Xiao Jie, Peng Feng, Yu Chao, Wang Min, Li Xu, Li Zhipeng, Jiang Jianxin, Sun Chengyi

机构信息

Department of Hepatobiliary Surgery, Affiliated Hospital of Guiyang Medical College Guiyang 550004, Guizhou Province, China.

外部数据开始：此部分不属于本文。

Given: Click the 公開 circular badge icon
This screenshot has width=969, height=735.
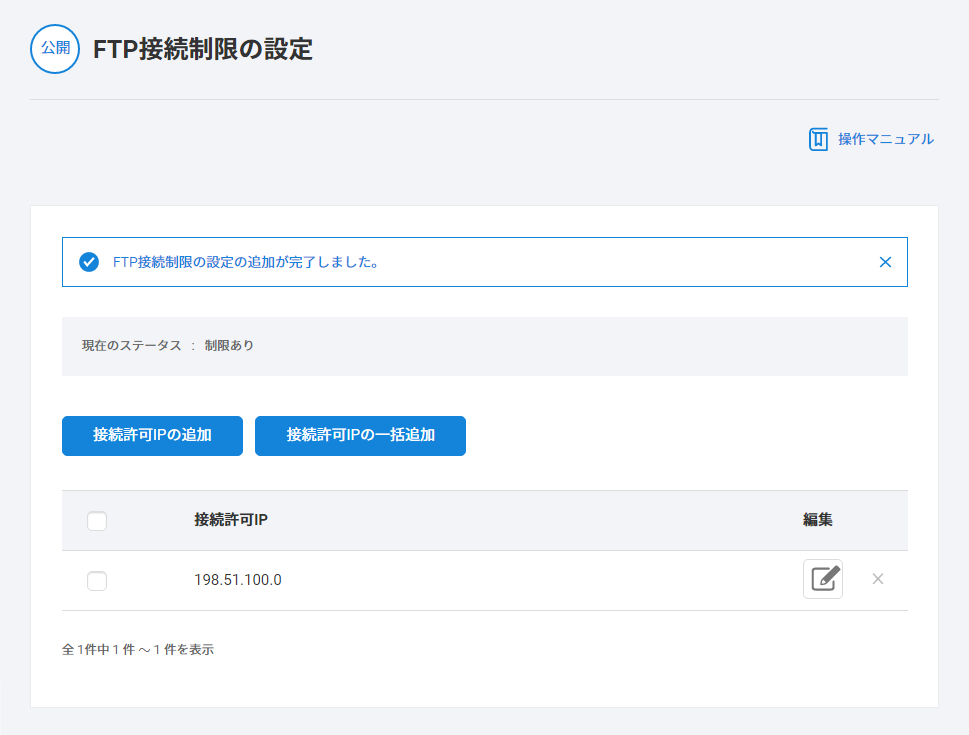Looking at the screenshot, I should coord(55,49).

Department of Biliary-Pancreatic Surgery, Affiliated Tongji Hospital, Tongji Medical College, Hazhong University of Science and Technology Wuhan 430074, Hubei Province, China.

出版信息

Int J Clin Exp Pathol. 2014 Oct 15;7(11):7442-50. eCollection 2014.

PMID:25550779
原文链接:https://pmc.ncbi.nlm.nih.gov/articles/PMC4270551/
Abstract

BACKGROUND

We intended to investigate the role of microRNA 137 (miR-137) in regulating pancreatic cancer cells' growth in vitro and tumor development in vivo.

METHODS

QTR-PCR was used to examine the expression of miR-137 in pancreatic cancer cell lines and tumor cells from human patients. Lentivirual vector containing miR-137 mimic was used to overexpress miR-137 in PANC-1 and MIA PaCa-2 cells. The effects of overexpressing miR-137 on pancreatic cancer cell invasion and chemo-sensitivity to 5-fluorouracil (5-FU) were examined by cell migration and survival essays in vitro. The molecular target of miR-137, pleiotropic growth factor (PTN), was down-regulated by siRNA to examine its effects on cancer cell invasion. MIA PaCa-2 cells with endogenously overexpressed miR-137 were transplanted into null mice to examine tumor growth in vivo.

RESULTS

We found miR-137 was markedly underexpressed in both pancreatic cancer cell lines and tumor cells from patients. In cancer cells, transfection of lentivirus containing miR-137 mimic was able to markedly upregulate endogenous expression of miR-137, inhibited cancer cell invasion and increased sensitivities to chemotherapy reagent 5-FU. PTN was significantly down-regulated by overexpressing miR-137 in pancreatic cancer cells, and knocking down PTN was effective to rescue the reduced cancer cell invasion ability caused by miR-137 overexpression. More importantly, overexpressing miR-137 led to significant inhibition on tumor formation, including reductions in tumor weight and tumor size in vivo.

CONCLUSION

Our study demonstrated that miR-137 played an important role in pancreatic cancer development. It may become a new therapeutic target for gene therapy in patients suffered from pancreatic cancer.

摘要

背景

我们旨在研究微小RNA 137(miR - 137)在体外调节胰腺癌细胞生长及体内肿瘤发展中的作用。

方法

采用定量逆转录聚合酶链反应(QTR - PCR)检测miR - 137在胰腺癌细胞系及人类患者肿瘤细胞中的表达。使用携带miR - 137模拟物的慢病毒载体在PANC - 1和MIA PaCa - 2细胞中过表达miR - 137。通过体外细胞迁移和存活实验检测过表达miR - 137对胰腺癌细胞侵袭及对5 - 氟尿嘧啶(5 - FU)化疗敏感性的影响。通过小干扰RNA(siRNA)下调miR - 137的分子靶点多效生长因子(PTN),以检测其对癌细胞侵袭的影响。将内源性过表达miR - 137的MIA PaCa - 2细胞移植到裸鼠体内,检测体内肿瘤生长情况。

结果

我们发现miR - 137在胰腺癌细胞系及患者肿瘤细胞中均明显低表达。在癌细胞中,转染携带miR - 137模拟物的慢病毒能够显著上调miR - 137的内源性表达,抑制癌细胞侵袭并增加对化疗药物5 - FU的敏感性。在胰腺癌细胞中过表达miR - 137可显著下调PTN,敲低PTN可有效挽救因miR - 137过表达导致的癌细胞侵袭能力降低。更重要的是,过表达miR - 137导致肿瘤形成显著受抑制,包括体内肿瘤重量和肿瘤大小的减小。

结论

我们的研究表明miR - 137在胰腺癌发展中起重要作用。它可能成为胰腺癌患者基因治疗的新靶点。